Если вы записали в тетради пожелания – а вы наверняка это сделали, – но еще не оплатили выставленный вам счет, поспешите это сделать, иначе вас ждут истязания и смерть. Оплаченные пожелания в тетради исчезают. Исчезают и те, которые вы по каким-либо причинам не успели дописать. После того как заплатите по счетам, закопайте тетрадь где-нибудь в дальнем углу сада. Полагаю, вы уже поняли всю силу этого предмета. Уничтожить ее, увы, невозможно, а спрятать так, чтобы никто не нашел, – наверняка удастся.

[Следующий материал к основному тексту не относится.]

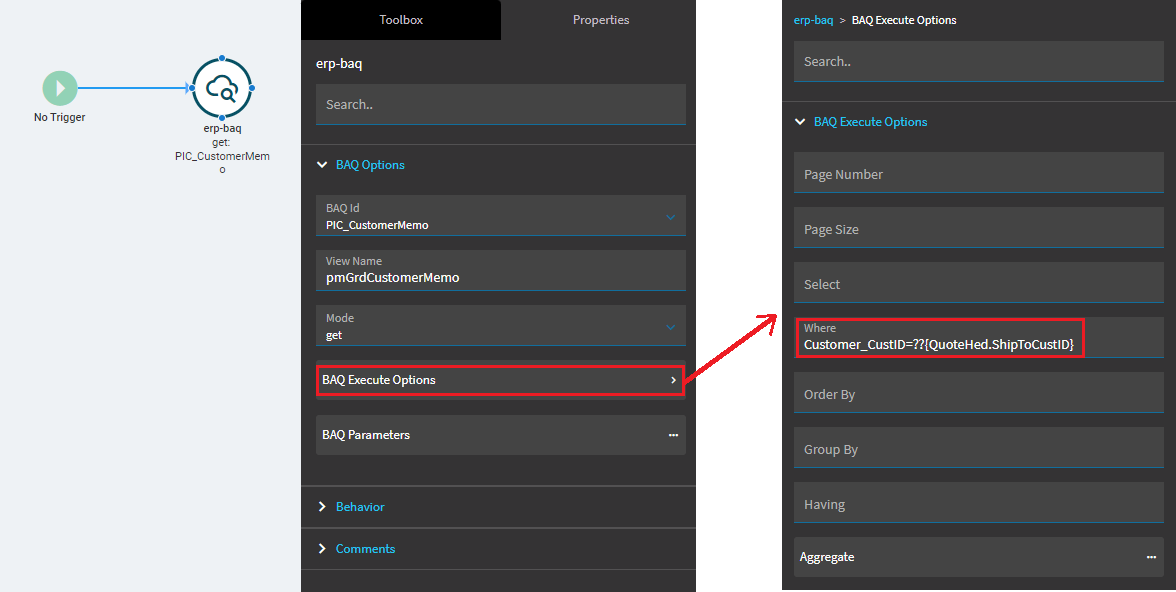Viewport: 1176px width, 592px height.
Task: Click the Page Size input field
Action: pyautogui.click(x=979, y=227)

Тетрадь сия – ужасный плод моего легкомыслия. Учась в Петербургской Академии художеств, я беспрестанно сравнивал себя с другими, более успешными художниками, и тем самым отравил себе душу настолько, что в конце концов не смог работать, скатился в жизнь самую разгульную и однажды так проигрался, что мне пришлось продать не только все свои картины, но и холст, и краски, и вовсе остаться без угла. В довершение всего меня исключили из Академии, и я бы, верно, бросился с моста, если бы один из моих тогдашних сомнительных приятелей не подсказал мне способ избавления от моих бед. Следовало всего-то явиться к одному старцу в окрестностях Петербурга, жившему в погоревшем скиту, и принести с собой какой-нибудь важный предмет, без которого не мыслишь свою жизнь.
Я отважился прийти, но с порога сказал, что мне нечем платить и я готов отдать долг позже. «Всенепременно отдашь», – сказал старец. С виду он был обычный отшельник, избравший себе жильем полусгоревшую халупу. Внутри скита было голо, черно, воняло застарелой гарью, пылал очаг, над которым была изображена зубастая рыбина вроде щуки. Старец взял то, что я принес, – тетрадь для эскизов, потому что именно такая вещь художнику важнее всего. Старец бросил ее в огонь очага, что-то пробормотал над ней, вернул мне ее обгоревшую и рассказал, что отныне я могу рисовать и писать в ней свои желания, любые, какие захочу, но всегда должен платить по выставленному счету. Я возразил, что Бог вряд ли так мелочен, чтобы выставлять счет, а самому старцу я заплачу позже; тот лишь рассмеялся и сказал, что с ним-то я в расчете и чтобы я сюда больше не приходил. Мне стало жутко, но дело было сделано. Лишь выходя из скита, я осознал, что там было пугающего: в темноте не сразу было заметно, но иконы в красном углу были вовсе не иконами, а просто темными досками с круглыми дырами в них, края дыр были утыканы иглами, так что получалось вроде распахнутых зубастых пастей.